The words ‘self-indulgent’ are often bandied around when discussing the work of Mr Quentin Tarantino. With The Hateful Eight it’s easy to see why. My mind wandered for the first hour and forty-five minutes, trapped in the film’s only two locations: a stuffy stagecoach and claustrophobic haberdashery. Scene setting is important, sure, but there’re only so many times I can see John Ruth (Kurt Russell) rescuing waifs and strays from the snow before losing interest. Just because Tarantino is one of the greats doesn’t mean that at least half an hour of the movie shouldn’t have been left on the cutting room floor. It’s stodgy, lacking the stylish ostentation and mischievous dark comedy of his earlier films. You can’t help but feel nostalgic for the razor sharp dialogue of Pulp Fiction as the bounty hunters throw expletives at each other in the Wyoming wilderness. I missed Christoph Waltz, truth be told. Kurt Russell’s bad guy persona doesn’t have Waltz’s boyish impishness that won us – and Oscar voters – over in Inglorious Basterds and Django Unchained.

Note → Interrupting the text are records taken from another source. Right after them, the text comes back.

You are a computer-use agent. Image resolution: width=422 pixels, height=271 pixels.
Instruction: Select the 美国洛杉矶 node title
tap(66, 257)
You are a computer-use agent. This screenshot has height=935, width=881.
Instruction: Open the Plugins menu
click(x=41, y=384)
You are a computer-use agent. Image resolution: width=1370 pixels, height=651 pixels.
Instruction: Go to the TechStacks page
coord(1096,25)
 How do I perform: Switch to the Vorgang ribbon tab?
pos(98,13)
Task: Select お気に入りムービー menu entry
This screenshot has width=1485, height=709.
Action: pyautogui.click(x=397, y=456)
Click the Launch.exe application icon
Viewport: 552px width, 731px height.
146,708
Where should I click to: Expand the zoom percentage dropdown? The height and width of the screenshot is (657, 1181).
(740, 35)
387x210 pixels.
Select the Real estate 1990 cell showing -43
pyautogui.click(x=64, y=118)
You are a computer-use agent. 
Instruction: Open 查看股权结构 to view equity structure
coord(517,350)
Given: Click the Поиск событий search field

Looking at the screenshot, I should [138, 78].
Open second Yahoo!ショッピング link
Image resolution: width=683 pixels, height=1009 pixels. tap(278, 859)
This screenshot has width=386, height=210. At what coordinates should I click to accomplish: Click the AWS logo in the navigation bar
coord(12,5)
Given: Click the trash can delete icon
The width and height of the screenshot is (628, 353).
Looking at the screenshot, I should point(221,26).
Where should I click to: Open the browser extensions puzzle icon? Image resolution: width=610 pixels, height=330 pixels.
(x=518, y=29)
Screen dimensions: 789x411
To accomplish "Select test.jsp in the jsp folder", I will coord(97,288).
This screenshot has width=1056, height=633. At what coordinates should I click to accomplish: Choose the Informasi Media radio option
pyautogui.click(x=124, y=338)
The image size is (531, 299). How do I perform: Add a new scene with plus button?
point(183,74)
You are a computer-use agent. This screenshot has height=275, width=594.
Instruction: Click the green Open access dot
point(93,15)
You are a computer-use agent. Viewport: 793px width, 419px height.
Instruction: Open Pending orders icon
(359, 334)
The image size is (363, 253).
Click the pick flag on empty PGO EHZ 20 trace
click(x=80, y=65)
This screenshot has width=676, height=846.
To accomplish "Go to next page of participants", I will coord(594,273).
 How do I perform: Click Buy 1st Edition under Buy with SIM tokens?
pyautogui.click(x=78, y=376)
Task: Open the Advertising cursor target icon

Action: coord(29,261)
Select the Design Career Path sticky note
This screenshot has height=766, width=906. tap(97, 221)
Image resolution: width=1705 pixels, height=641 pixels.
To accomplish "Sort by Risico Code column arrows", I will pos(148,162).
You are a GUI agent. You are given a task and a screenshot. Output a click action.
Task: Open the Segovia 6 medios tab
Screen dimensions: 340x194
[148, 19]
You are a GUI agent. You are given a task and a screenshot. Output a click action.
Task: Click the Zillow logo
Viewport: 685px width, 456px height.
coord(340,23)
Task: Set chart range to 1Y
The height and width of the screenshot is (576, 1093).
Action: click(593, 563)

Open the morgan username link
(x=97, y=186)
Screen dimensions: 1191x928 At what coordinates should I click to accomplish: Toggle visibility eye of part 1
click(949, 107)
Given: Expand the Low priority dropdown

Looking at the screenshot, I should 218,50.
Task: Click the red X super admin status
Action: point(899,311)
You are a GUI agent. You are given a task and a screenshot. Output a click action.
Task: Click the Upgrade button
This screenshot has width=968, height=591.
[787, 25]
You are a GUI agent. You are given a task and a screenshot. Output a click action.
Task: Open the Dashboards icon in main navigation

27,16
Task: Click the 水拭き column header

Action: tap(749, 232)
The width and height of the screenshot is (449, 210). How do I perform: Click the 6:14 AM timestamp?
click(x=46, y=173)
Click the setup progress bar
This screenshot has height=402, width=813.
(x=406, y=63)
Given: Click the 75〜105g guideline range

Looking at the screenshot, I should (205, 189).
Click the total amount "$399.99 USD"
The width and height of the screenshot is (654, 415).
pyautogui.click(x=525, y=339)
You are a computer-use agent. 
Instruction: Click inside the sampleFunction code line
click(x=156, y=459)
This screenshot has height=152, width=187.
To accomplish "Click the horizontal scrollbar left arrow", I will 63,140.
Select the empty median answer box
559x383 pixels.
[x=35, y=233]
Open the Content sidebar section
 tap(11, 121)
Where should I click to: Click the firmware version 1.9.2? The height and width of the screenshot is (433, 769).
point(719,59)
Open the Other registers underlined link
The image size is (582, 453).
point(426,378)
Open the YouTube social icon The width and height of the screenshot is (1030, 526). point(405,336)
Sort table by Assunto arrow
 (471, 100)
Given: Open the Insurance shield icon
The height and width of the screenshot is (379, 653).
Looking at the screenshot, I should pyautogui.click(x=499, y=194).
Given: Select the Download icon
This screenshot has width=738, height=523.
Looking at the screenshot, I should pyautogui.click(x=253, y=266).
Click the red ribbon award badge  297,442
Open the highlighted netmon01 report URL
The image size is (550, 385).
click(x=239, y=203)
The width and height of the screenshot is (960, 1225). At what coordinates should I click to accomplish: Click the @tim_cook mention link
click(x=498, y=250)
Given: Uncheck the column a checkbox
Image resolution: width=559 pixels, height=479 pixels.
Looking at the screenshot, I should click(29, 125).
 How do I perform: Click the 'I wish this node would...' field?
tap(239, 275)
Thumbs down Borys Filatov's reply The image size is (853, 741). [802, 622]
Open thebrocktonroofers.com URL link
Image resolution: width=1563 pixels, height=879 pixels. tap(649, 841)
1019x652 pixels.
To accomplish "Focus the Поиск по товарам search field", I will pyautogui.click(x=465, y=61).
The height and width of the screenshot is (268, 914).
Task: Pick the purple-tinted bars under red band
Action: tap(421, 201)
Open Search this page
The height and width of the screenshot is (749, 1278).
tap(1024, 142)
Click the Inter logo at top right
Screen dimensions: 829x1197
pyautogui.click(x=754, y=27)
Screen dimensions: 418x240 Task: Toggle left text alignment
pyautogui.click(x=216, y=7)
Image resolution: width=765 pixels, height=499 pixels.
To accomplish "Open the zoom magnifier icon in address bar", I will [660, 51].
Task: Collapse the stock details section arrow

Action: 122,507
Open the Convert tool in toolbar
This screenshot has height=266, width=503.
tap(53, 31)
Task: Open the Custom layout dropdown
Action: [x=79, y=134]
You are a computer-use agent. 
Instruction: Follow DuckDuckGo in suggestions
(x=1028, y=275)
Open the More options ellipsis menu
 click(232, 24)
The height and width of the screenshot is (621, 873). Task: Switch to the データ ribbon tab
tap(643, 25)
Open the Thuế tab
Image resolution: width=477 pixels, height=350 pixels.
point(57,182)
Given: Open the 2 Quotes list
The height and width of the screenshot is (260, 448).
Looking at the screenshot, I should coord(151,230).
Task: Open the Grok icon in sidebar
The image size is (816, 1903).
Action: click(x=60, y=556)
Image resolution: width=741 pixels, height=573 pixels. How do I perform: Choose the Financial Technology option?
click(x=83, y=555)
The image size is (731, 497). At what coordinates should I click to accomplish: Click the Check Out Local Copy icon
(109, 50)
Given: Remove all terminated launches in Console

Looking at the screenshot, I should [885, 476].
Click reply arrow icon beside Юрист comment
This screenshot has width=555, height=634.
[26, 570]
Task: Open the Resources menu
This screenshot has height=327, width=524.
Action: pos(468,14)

But then, miraculously, something changed. A much-needed turning point had arrived in The Hateful Eight’s godless universe. When Major Warren (Samuel L. Jackson) promises a naked prisoner a blanket in exchange for sex acts, vengeful sadism returned and Tarantino was back. In the second half of the film, the director’s experimental flair (that we know and love) comes to the fore. The western becomes more of a murder mystery, a postmodern mesh of hybrid forms with its chapter headings and theatrical reliance on props (the Lincoln letter, the armchair, the kettle…). What I most love about Tarantino is his nods to the French New Wave, which remind us that we are merely spectators watching a screen. In a self-conscious moment, the filmmaker himself reads the voice-over establishing the whodunit plot, telling the same story from different angles to expose how he’s manipulating point of view. Unlike the initial sequences, the final act of The Hateful Eight is tightly scripted, suspense-driven and ends with the haberdashery’s soft furnishings dripping with blood and its wooden floorboards smeared with innards.

Before its release, the director and the film drummed up a lot of press: Tarantino criticises Cate Blanchett’s ‘arty’ oeuvre, Tarantino dismisses police boycotts of The Hateful Eight, Tarantino’s won’t show his new movie at three major UK cinema chains etc. etc. A well-covered issue that caught my attention is whether or not The Hateful Eight is misogynistic for its treatment of scrappy heroine Daisy Domergue (Jennifer Jason Leigh). As John Ruth’s hostage, Daisy – who has a swollen black eye as soon as we meet her – suffers a lot of abuse, whether she’s being thrown up on, pushed out of a moving vehicle or taking a gun butt to the face. Considering that the film is set during the nineteenth-century, this sexism is probably historically accurate. But, much like the casual use of the n-word, that doesn’t make it any less uncomfortable to watch. Tarantino wants his audiences to react this way, saying that hitting a woman is “one of the last taboos left.” The jury’s out on that one.

Yes The Hateful Eight picks up, but it’s still tediously slow in parts and is, in my opinion, leagues apart from the director’s other iconic contributions to cinema. Not your best, QT.